C'était un rêve à réaliser
Ce serait cependant oublier que ce qui se passe derrière les fourneaux n'est qu'une partie de ce qui constitue la vie d'un restaurant. Dès le début, et plus encore durant la saison 2, la série s'évertue à montrer la face cachée derrière les salles de réception. Carmy et ses acolytes doivent ainsi passer différents contrôles d'hygiène et de sécurité, se plier à tout un tas de normes, déposer un nombre incalculable de dossiers, remplir des demandes d'agréments, réparer des toilettes ou une porte de frigo cassées, éponger des dettes qui s'accumulent… Des problèmes extrêmement concrets qui ancrent The Bear dans une réalité, notre réalité. À l'image, dans la série comme en dehors, de ces tous ces restaurants obligés de mettre la clé sous la porte suite au Covid (et faute d'aides gouvernementales suffisantes outre-Atlantique), après parfois plusieurs décennies d'existence.

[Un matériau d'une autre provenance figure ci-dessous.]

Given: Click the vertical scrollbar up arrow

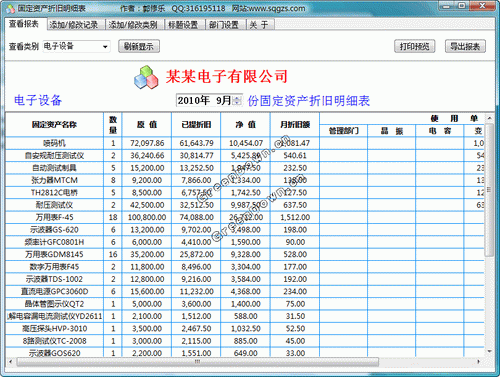Looking at the screenshot, I should coord(489,118).
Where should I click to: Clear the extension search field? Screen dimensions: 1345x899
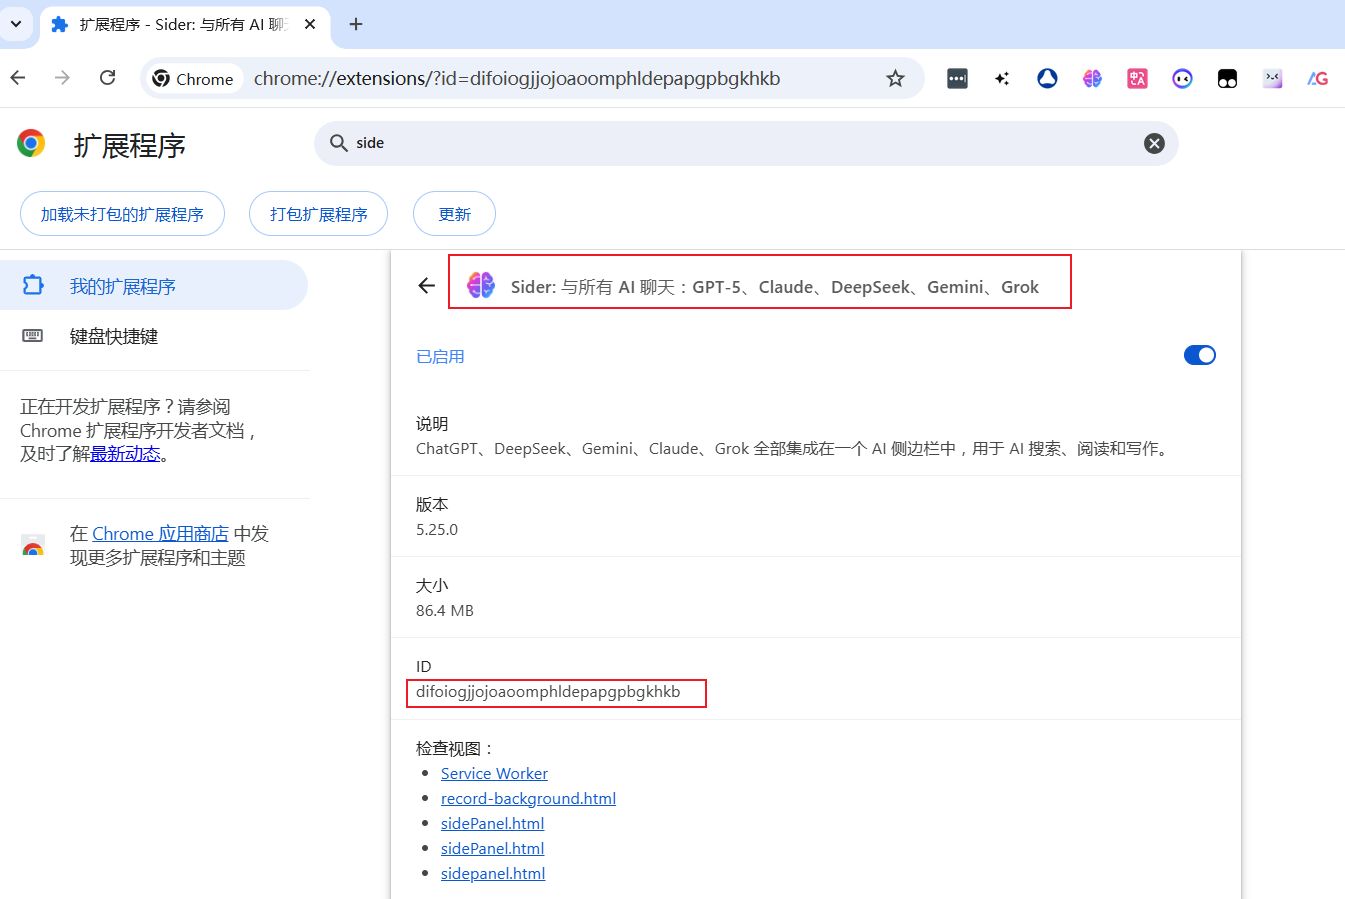[x=1154, y=143]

Car comme Urgences, qui passait un service hospitalier au microscope pour observer au plus près le tissu socio-économique de Chicago, The Bear fait de la Windy City un personnage à part entière. Dès ses premières minutes, puis lors de l'introduction du décidément magistral épisode 7 – porté qui plus est par cet exceptionnel morceau de Sufjan Stevens – ou dans les pérégrinations culinaires d'une Syd en mal d'inspiration. Au rythme du métro aérien qui traverse The Loop, on sent le pouls de la ville se déverser jusque dans les cuisines du restaurant. La gentrification, la pauvreté, l'insécurité causée par le trafic et l'omniprésence d'une mafia qui n'a jamais vraiment disparu… Il y en a un peu plus, je vous le mets quand même ?
The unbearable weight of massive talent
Le menu ne serait pas complet sans porter un toast au casting. Ceux qui ont dévoré les onze saisons de Shameless reconnaitront sans peine Jeremy Allen White. Les autres découvriront éberlués un monstre de charisme aussi explosif que fragile, récompensé à raison aux Golden Globes 2023. Régulière du casting vocal de Big Mouth (devenue depuis la April de Ninja Turtles : Teenage Years), Ayo Edibiri crève l'écran en cheffe pleine de rêves, qui s'apprête à se faire engloutir par ses propres ambitions. Chaque performance individuelle pourrait être célébrée de la sorte, mais ce serait passer à côté de la dimension collective. On ose à peine imaginer la quantité de travail et de discipline nécessaire pour maîtriser et retranscrire avec un tel naturel des échanges aussi enlevés, où les voix se superposent en permanence, avec une vivacité et une répartie auxquelles on ne saurait guère opposer que Succession.
The Bear est une bolognaise d'émotions qui vient se déverser dans le petit pain blanc spongieux de notre vie. Une simple bouchée nous donne envie de continuer à mordre dedans à pleine dents. On prend volontiers le risque de finir tâché par son âpreté et la bouche en feu à cause de tant de frénésie, pour ressentir de nouveau ce tourbillon de saveurs contradictoires formant un grand tout cohérent. On pourrait vouloir se jeter sur le prochain plat, comme face au premier buffet à volonté venu. Mais une recette concoctée avec un tel soin du détail, ça se savoure. À la fin des huit premiers épisodes de ce que je pensais être une mini-série en une saison, j'avais accepté de voir disparaître l'ombre imposante de The Bear. Après tout, on ne se fait pas un étoilé toutes les semaines. C'est presque avec réticence que j'ai croqué dans la saison 2. Jamais je n'oublierai ce goût.